■ Kaynak Metin:
──────
1983’de Cumhuriyet gazetesindeki bir yazımın başlığı “En tehlikeli toplumsal hastalık: umursamazlık” idi. Kimi özelleştirme-lerin gereksiz hattâ sakıncalı olduğunu ilgili sendikalarla demokratik kitle örgütleri ellerinden gelen çabayla anlatmalarına karşın toplumda topluiğne başı kadar tepki olmaması düşündürücü. AB desteğiyle çalışan kimi kuruluşların duyuru, etkinlik ve yayınlarla yaptığı aldatmalar, çıkarcıların gerçekdışı anlatımları sürüyor.

Amasya Genelgesi’nin 86. yıldönümü özlenen çoşkuyla değerlendirilmedi. Bakalım Lozan Barış Antlaşması’nın 82. yıldönümü yaraşır olduğu biçimde kutlanacak mı? Millî Güvenlik Siyaset Belgesi’nin Avrupalıları ve İranlıları darıltmamak için düzeltmelere uğraması ve Millî Güvenlik Kurulu’nda görüşülmesinin ertelenmesi de anlamlıdır. ABD’nin ayrılan Ankara Büyükelçisi Edelman’ın “...ikna ettiğimiz üç ve dört yıldızlı generaller” dediği kimseler varsa niye susuyorlar?
──────
(Tarif edilen öğeleri bulmaya yönelik kayıtlar)
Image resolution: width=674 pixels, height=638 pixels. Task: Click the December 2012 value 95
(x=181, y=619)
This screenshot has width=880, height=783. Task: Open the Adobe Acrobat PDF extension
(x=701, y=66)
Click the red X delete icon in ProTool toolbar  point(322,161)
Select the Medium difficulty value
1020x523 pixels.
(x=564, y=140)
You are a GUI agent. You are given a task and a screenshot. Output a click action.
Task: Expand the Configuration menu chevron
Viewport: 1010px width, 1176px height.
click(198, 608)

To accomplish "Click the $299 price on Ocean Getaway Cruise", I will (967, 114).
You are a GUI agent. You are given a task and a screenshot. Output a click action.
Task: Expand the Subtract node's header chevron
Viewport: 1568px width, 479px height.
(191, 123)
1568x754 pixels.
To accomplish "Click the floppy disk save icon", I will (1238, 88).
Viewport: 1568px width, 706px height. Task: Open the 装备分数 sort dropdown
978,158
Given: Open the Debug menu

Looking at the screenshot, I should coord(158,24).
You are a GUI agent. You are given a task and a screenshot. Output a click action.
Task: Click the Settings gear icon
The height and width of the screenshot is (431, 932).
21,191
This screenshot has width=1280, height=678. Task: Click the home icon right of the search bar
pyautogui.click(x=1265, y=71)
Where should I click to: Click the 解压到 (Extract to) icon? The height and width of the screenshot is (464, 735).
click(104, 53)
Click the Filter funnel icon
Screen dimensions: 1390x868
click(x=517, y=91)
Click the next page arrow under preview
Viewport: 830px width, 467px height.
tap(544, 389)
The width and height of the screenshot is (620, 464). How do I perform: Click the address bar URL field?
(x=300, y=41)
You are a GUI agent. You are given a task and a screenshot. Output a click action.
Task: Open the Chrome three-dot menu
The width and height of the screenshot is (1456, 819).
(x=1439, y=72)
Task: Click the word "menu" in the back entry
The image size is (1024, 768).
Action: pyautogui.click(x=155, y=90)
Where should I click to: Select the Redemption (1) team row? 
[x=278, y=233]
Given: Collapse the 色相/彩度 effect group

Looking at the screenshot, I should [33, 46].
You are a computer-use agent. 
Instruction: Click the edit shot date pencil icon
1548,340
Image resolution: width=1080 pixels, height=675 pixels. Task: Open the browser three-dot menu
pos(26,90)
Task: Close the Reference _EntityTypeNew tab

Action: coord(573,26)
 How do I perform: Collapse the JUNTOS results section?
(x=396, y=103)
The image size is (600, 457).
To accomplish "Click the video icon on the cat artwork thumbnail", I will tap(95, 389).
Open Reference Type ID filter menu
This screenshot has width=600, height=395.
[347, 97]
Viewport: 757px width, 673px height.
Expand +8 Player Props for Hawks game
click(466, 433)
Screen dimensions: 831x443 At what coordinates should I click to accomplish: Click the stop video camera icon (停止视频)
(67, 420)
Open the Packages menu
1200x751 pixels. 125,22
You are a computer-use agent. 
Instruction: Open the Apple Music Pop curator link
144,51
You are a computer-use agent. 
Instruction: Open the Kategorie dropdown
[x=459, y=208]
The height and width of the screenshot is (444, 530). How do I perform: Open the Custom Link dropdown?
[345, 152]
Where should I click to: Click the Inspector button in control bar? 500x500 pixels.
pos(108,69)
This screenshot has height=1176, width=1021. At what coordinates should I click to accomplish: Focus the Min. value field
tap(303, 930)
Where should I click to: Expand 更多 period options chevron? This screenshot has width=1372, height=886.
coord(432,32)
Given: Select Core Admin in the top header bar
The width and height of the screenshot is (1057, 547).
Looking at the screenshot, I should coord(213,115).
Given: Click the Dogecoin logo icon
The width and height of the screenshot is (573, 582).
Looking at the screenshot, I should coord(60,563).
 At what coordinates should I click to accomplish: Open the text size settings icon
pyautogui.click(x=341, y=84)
──────
■ Alıştırma Yönergesi:
Toplumsal umursamazlığı konu alan yazıyı, son cümlesinden sonrasını yazarak sürdürün. Bu çalışmada kayıtlardan yararlanılmayacaktır.

■ Sonuç:
Yargı kararı beklemeden dinleme olanağı ilgili kuruluşlara tanınmakla kulaklar büyümekte ve uzamaktadır. Hâkimler ve Savcılar Yasası görüşmelerinde yandaşları yerleştirme yöntemi olan “mülâkat” adlı görüşmeyi Anayasa Mahkemesi’nin yıllar önce iptal ettiği unutularak yeniden yaşama geçirmek bağlı yargının oluşma sürecini hızlandıracaktır. Emeklilik yaşının büyütülmesi, emekli aylıklarının düşürülmesi, IMF’nin performans kriterlerini yerine getirme zorunluluğuyla buyruklarına eğilme, meslek liselerine uygulanan katsayının değiştirilmesiyle imam hatiplilere ayrıcalık, YÖK’e gözdağı, her yurttaşı derinden ilgilendirmesi gerekirken kimseden ses çıkmıyor. Anayasa’nın 2. maddesinden lâiklik çıkarılmadıkça hiçbir madde eklenmesi ya da değişikliğiyle yükseköğretimde sıkmabaş geçerli olamaz. Anayasa’ya aykırı kuralları Anayasa yargısından kaçırarak yürürlükte tutmak da geçersizliği perçinler. Kimi komutanların üstlerine güvenerek sıkmabaşlıları toplantı ve törenlere alması, Sayıştay Başkanıyla başka yargı ilgililerinin eşlerinin sıkmabaşlı olması kimseyi yüreklendirmemelidir. Halkımız sıkmabaş değil, yargıda, eğitim-öğretimde, sağlıkta, savunmada, kalkınmada her alanda adalet istiyor.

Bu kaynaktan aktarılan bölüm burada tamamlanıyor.